The bullet, however, simply got stuck in Roosevelt’s pec muscle. Though doctors wanted to bring him immediately to the hospital, Roosevelt explained that he was not mortally wounded, and would go ahead with the speech. Blood still dripping from the wound, Roosevelt told the gaping crowd, “I have just been shot, but it takes more than that to kill a Bull Moose!”

So, in short, Donald is definitely being a wuss. And Teddy Roosevelt, who I also think of whenever I visit New York’s American Natural History Museum, full of taxidermied fauna he gunned down on hunting trips during his spare time, is undoubtedly the original Most Interesting Man in the World.

Bottle-Full

This time of year, as the weather turns, and people start thinking about having to appear in public in a bathing suit, there’s a sudden uptick in diets and gym trips. With a sense of deadline looming, they tend to jump in full-throttle.

But here’s the bad news: you didn’t get out of shape in six weeks, and you’re probably not going to become a cover model in that amount of time either. I see a lot of people who don’t want to face that reality, cutting their calorie intake in half, hitting the gym seven days a week. And, for about two weeks, it works like a charm. By the third week, they’re overtrained, nursing a summer cold, and entirely burnt out.

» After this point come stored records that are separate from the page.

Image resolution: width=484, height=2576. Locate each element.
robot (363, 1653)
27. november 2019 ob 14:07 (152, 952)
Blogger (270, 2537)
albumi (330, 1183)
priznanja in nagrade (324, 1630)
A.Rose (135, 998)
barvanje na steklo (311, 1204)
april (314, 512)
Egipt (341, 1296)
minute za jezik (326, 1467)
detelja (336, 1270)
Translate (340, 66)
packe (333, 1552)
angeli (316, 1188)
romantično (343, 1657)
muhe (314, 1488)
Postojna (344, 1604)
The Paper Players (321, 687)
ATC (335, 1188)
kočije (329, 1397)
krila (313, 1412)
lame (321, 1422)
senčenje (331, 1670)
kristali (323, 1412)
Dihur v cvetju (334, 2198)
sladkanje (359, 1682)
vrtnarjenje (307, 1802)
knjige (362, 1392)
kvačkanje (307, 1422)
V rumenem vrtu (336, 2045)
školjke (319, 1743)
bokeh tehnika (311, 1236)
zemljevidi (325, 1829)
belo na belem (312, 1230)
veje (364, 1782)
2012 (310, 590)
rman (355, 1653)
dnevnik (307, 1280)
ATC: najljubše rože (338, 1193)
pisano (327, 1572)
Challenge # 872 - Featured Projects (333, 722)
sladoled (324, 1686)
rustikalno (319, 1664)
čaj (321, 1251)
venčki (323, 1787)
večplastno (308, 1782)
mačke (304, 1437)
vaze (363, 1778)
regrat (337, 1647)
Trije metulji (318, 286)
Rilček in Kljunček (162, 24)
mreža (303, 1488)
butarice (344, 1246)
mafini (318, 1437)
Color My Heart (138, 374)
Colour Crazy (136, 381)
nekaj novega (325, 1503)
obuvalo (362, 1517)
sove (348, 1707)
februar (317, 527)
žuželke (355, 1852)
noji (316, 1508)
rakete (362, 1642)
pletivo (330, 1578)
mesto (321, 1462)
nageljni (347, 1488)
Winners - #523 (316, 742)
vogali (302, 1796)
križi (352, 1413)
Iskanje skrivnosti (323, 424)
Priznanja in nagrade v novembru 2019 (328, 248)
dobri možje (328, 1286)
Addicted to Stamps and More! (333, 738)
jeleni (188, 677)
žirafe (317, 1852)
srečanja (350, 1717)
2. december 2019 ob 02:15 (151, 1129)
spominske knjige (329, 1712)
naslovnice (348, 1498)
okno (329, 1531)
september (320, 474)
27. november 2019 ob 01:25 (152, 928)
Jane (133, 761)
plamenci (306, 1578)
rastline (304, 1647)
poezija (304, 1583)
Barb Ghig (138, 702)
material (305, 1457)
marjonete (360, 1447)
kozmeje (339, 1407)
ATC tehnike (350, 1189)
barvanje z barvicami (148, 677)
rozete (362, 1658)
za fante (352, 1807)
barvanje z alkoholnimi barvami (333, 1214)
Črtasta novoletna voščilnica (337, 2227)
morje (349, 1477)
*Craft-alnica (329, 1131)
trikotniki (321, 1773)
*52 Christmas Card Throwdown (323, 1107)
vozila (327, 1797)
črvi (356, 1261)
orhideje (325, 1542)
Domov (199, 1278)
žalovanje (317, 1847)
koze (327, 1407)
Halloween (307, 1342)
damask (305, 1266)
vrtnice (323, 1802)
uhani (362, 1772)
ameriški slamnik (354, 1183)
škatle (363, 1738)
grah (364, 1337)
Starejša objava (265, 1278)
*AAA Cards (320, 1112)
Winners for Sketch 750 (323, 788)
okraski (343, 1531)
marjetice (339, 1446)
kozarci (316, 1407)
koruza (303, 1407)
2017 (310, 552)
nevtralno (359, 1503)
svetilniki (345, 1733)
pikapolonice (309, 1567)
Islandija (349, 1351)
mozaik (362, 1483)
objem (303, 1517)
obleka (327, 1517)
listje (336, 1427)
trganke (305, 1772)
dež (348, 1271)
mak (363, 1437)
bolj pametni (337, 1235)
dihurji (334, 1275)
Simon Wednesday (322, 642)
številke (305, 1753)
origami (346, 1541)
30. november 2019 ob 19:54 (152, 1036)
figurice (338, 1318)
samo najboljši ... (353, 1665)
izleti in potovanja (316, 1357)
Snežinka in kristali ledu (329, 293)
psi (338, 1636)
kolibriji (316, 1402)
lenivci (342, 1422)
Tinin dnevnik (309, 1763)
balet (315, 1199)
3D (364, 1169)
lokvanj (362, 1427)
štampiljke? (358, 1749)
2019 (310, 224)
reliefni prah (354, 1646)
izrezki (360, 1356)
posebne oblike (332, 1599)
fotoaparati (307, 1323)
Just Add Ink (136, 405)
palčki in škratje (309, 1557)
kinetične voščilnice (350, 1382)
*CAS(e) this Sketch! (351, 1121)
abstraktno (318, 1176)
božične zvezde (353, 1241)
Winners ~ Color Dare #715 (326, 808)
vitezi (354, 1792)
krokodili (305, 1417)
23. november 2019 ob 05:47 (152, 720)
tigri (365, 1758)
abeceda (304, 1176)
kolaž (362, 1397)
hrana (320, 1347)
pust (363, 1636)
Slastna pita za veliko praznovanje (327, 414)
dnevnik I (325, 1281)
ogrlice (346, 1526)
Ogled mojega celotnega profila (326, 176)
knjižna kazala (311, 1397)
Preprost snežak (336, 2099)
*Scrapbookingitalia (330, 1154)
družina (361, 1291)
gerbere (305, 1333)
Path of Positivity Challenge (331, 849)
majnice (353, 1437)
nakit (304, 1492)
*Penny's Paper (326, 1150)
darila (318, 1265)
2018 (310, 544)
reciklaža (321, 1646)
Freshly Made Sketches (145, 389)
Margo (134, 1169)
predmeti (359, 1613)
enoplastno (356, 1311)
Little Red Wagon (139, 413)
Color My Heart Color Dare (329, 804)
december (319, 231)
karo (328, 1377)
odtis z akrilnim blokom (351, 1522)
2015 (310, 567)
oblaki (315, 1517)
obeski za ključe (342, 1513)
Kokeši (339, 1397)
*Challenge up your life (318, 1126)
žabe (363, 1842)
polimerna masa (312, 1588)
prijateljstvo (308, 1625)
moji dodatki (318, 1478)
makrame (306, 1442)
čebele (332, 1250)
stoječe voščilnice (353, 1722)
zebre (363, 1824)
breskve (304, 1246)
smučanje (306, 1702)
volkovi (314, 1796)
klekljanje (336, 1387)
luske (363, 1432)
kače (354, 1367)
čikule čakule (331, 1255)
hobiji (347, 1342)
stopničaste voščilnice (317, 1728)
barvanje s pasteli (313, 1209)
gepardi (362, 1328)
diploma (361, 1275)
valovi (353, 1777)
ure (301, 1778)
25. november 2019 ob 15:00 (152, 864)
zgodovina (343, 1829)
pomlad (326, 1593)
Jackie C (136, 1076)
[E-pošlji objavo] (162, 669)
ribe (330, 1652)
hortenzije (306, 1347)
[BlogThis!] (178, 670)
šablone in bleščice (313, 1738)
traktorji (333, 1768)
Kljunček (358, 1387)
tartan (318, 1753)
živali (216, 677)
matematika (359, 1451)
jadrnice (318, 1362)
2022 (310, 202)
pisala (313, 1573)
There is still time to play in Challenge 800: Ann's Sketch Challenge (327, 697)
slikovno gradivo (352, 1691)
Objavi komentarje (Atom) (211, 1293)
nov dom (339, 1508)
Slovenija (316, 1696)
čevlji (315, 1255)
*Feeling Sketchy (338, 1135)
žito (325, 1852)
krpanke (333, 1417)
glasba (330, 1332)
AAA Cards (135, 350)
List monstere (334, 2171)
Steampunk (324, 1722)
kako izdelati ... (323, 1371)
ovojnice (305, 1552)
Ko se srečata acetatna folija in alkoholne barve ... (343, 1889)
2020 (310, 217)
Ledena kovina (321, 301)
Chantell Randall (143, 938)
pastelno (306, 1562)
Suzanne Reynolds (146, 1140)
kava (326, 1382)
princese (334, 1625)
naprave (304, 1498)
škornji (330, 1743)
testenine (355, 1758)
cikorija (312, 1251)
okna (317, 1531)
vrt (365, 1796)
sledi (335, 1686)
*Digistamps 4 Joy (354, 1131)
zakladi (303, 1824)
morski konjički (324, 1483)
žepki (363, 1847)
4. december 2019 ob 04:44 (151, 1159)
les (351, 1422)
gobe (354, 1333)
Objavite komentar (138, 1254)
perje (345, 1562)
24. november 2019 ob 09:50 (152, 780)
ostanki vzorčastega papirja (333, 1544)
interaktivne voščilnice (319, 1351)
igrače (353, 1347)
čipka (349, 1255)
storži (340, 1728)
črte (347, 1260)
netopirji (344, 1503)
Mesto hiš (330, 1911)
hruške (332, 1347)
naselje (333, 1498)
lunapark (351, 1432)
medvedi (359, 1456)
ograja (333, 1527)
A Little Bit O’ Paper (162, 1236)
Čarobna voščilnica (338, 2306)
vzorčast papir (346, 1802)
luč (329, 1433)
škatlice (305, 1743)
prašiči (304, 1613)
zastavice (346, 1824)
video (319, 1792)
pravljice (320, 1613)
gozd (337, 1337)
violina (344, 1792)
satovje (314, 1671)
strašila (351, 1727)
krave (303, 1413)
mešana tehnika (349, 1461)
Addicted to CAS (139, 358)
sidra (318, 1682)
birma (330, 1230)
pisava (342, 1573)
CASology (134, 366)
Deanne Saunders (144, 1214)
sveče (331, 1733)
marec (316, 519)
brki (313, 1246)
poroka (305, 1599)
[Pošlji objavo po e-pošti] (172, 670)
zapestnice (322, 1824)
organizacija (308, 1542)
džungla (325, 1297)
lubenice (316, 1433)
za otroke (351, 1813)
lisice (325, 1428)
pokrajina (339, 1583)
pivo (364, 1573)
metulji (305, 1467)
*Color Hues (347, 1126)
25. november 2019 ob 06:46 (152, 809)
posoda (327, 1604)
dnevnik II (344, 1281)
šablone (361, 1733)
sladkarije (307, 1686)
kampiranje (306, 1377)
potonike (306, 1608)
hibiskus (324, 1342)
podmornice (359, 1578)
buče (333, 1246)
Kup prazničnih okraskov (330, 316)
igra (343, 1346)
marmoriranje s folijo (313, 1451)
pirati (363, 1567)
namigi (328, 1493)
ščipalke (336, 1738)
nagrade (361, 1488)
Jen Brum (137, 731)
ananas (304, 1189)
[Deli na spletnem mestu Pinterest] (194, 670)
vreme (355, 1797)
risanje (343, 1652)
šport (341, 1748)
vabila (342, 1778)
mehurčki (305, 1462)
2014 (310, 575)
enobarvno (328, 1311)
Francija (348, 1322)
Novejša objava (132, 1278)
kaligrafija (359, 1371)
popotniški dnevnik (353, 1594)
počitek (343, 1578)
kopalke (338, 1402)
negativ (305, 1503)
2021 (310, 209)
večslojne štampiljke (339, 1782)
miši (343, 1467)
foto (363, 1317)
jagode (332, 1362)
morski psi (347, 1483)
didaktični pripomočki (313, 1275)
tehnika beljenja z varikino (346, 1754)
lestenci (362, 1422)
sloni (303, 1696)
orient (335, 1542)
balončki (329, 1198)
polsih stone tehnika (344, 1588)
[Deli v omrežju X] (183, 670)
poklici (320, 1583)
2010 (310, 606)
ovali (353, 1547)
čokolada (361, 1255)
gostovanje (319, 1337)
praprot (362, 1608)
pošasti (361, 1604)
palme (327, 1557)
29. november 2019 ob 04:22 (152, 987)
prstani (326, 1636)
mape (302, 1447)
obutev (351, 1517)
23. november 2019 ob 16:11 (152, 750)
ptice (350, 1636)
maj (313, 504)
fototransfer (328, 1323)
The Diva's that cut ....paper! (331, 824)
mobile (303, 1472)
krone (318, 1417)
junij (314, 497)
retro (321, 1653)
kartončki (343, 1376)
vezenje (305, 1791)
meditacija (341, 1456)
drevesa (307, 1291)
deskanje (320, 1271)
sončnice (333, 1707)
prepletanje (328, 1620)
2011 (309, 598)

Harvey Penick, the legendary golf coach, liked to say, “when I tell you to take an aspirin, please don’t take the whole bottle.” Just because something is helpful doesn’t mean five times as much is five times as helpful. In fact, overdoing it often has entirely negative effects; an aspirin may cure a headache, but a bottle of it will kill you.

So if you want to kick off a summer fitness push, I think that’s a great idea. You can set reasonable goals, make a plan, and see solid results over the span of the next few months. Or you can take the whole bottle, and set off on an unsustainable beach countdown crash approach, which, after a few weeks, will similarly probably be dead.